[Collected data]
· · · · · · ·

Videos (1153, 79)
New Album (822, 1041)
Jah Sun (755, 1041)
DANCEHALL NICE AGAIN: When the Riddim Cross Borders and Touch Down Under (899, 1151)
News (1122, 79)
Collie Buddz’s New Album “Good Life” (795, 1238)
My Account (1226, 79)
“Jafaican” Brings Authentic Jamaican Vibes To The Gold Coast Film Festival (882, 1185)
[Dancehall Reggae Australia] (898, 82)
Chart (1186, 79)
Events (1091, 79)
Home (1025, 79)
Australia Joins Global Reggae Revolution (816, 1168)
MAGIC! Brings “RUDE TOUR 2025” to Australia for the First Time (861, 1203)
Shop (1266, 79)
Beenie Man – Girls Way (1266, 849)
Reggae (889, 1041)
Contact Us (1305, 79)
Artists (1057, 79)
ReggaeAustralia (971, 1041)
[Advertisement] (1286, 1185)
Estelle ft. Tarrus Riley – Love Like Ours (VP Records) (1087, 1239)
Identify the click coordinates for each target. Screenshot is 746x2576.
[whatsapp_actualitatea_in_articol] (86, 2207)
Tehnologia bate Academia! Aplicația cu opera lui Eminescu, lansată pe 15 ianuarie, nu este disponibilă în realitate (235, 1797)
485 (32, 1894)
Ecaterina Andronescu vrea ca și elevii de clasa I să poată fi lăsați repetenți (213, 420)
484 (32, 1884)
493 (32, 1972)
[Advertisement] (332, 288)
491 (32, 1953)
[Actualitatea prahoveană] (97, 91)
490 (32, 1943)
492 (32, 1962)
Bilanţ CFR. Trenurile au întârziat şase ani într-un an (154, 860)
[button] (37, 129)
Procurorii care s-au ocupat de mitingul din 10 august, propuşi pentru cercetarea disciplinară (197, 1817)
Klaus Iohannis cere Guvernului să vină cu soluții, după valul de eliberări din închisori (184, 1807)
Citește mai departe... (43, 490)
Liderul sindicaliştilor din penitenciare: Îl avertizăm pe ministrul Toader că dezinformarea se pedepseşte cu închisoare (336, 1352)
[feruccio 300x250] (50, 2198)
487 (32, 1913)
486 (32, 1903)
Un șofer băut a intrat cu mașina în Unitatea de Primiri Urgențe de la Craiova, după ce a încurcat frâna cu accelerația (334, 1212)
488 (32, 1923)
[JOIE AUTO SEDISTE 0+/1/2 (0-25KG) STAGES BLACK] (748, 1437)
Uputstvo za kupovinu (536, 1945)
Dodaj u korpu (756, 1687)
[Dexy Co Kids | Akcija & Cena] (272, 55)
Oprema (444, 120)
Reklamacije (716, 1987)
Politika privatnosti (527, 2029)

· · · · · · ·

TASK:
All the records above need to be transcribed exactly and in full.

WRITTEN ANSWER:
Videos (1153, 79)
New Album (822, 1041)
Jah Sun (755, 1041)
DANCEHALL NICE AGAIN: When the Riddim Cross Borders and Touch Down Under (899, 1151)
News (1122, 79)
Collie Buddz’s New Album “Good Life” (795, 1238)
My Account (1226, 79)
“Jafaican” Brings Authentic Jamaican Vibes To The Gold Coast Film Festival (882, 1185)
[Dancehall Reggae Australia] (898, 82)
Chart (1186, 79)
Events (1091, 79)
Home (1025, 79)
Australia Joins Global Reggae Revolution (816, 1168)
MAGIC! Brings “RUDE TOUR 2025” to Australia for the First Time (861, 1203)
Shop (1266, 79)
Beenie Man – Girls Way (1266, 849)
Reggae (889, 1041)
Contact Us (1305, 79)
Artists (1057, 79)
ReggaeAustralia (971, 1041)
[Advertisement] (1286, 1185)
Estelle ft. Tarrus Riley – Love Like Ours (VP Records) (1087, 1239)
Identify the click coordinates for each target. Screenshot is 746x2576.
[whatsapp_actualitatea_in_articol] (86, 2207)
Tehnologia bate Academia! Aplicația cu opera lui Eminescu, lansată pe 15 ianuarie, nu este disponibilă în realitate (235, 1797)
485 (32, 1894)
Ecaterina Andronescu vrea ca și elevii de clasa I să poată fi lăsați repetenți (213, 420)
484 (32, 1884)
493 (32, 1972)
[Advertisement] (332, 288)
491 (32, 1953)
[Actualitatea prahoveană] (97, 91)
490 (32, 1943)
492 (32, 1962)
Bilanţ CFR. Trenurile au întârziat şase ani într-un an (154, 860)
[button] (37, 129)
Procurorii care s-au ocupat de mitingul din 10 august, propuşi pentru cercetarea disciplinară (197, 1817)
Klaus Iohannis cere Guvernului să vină cu soluții, după valul de eliberări din închisori (184, 1807)
Citește mai departe... (43, 490)
Liderul sindicaliştilor din penitenciare: Îl avertizăm pe ministrul Toader că dezinformarea se pedepseşte cu închisoare (336, 1352)
[feruccio 300x250] (50, 2198)
487 (32, 1913)
486 (32, 1903)
Un șofer băut a intrat cu mașina în Unitatea de Primiri Urgențe de la Craiova, după ce a încurcat frâna cu accelerația (334, 1212)
488 (32, 1923)
[JOIE AUTO SEDISTE 0+/1/2 (0-25KG) STAGES BLACK] (748, 1437)
Uputstvo za kupovinu (536, 1945)
Dodaj u korpu (756, 1687)
[Dexy Co Kids | Akcija & Cena] (272, 55)
Oprema (444, 120)
Reklamacije (716, 1987)
Politika privatnosti (527, 2029)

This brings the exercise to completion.